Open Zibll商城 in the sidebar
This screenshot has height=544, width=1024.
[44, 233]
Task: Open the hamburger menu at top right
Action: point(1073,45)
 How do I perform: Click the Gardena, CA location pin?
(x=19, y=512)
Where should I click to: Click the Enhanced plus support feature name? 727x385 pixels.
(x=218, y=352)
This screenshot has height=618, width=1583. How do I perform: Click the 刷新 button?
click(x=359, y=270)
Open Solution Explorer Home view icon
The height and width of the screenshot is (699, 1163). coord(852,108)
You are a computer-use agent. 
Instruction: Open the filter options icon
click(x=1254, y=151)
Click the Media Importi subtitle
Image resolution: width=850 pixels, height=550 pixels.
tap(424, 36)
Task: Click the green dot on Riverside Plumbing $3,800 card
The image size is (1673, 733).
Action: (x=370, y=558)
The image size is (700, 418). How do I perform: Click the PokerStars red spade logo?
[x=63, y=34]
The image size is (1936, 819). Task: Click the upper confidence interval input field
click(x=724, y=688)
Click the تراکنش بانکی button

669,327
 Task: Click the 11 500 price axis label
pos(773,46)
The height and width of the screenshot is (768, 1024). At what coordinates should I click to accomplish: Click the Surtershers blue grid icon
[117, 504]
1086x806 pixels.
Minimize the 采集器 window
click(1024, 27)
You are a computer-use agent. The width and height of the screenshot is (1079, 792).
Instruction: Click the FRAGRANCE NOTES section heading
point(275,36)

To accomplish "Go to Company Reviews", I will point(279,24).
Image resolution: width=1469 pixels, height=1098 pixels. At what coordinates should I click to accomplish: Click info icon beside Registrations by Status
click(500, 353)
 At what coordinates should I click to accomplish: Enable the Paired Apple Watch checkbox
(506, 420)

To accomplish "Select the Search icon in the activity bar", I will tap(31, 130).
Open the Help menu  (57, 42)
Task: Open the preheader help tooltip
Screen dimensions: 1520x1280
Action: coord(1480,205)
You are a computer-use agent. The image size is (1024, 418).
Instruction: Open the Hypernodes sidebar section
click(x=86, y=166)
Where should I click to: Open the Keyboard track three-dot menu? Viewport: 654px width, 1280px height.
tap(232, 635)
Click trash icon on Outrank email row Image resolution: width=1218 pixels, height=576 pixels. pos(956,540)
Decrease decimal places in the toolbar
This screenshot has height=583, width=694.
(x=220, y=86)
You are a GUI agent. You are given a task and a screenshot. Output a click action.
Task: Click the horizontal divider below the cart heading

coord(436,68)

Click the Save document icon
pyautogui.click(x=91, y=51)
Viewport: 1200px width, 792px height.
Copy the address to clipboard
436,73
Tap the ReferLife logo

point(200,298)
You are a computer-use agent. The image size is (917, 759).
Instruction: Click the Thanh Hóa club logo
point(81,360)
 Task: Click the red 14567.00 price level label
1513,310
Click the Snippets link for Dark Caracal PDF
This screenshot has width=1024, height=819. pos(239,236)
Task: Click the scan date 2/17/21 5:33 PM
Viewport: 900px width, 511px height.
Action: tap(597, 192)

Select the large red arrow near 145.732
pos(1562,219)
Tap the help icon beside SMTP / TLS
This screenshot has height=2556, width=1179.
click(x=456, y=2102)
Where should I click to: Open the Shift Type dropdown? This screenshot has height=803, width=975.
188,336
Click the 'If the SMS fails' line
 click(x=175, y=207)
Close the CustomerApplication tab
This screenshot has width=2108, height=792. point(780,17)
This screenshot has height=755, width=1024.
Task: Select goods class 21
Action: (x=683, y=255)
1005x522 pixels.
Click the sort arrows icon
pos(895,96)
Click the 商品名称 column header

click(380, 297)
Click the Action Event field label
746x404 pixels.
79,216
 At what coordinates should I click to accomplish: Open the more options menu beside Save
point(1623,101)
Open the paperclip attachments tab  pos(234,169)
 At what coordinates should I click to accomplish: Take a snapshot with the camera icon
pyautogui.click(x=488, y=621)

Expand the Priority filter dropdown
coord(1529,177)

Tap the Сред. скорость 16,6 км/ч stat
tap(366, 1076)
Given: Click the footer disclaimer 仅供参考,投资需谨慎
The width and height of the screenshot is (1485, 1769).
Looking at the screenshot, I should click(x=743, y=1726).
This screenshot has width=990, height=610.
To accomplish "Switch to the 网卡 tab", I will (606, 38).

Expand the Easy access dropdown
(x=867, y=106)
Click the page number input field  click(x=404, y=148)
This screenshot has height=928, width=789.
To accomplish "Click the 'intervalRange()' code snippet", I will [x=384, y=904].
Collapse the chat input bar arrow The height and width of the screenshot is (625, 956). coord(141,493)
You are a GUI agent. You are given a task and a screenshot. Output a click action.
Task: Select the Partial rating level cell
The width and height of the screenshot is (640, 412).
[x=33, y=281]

▶ _ACTIVITY_:
Return, word for word, the lines of the data above from the line with "The width and height of the screenshot is (1485, 1769)." through the line with "Task: Select the Partial rating level cell", inclusive.

▶ _EXERCISE ANSWER_:
The width and height of the screenshot is (1485, 1769).
Looking at the screenshot, I should click(x=743, y=1726).
This screenshot has width=990, height=610.
To accomplish "Switch to the 网卡 tab", I will (606, 38).

Expand the Easy access dropdown
(x=867, y=106)
Click the page number input field  click(x=404, y=148)
This screenshot has height=928, width=789.
To accomplish "Click the 'intervalRange()' code snippet", I will [x=384, y=904].
Collapse the chat input bar arrow The height and width of the screenshot is (625, 956). coord(141,493)
You are a GUI agent. You are given a task and a screenshot. Output a click action.
Task: Select the Partial rating level cell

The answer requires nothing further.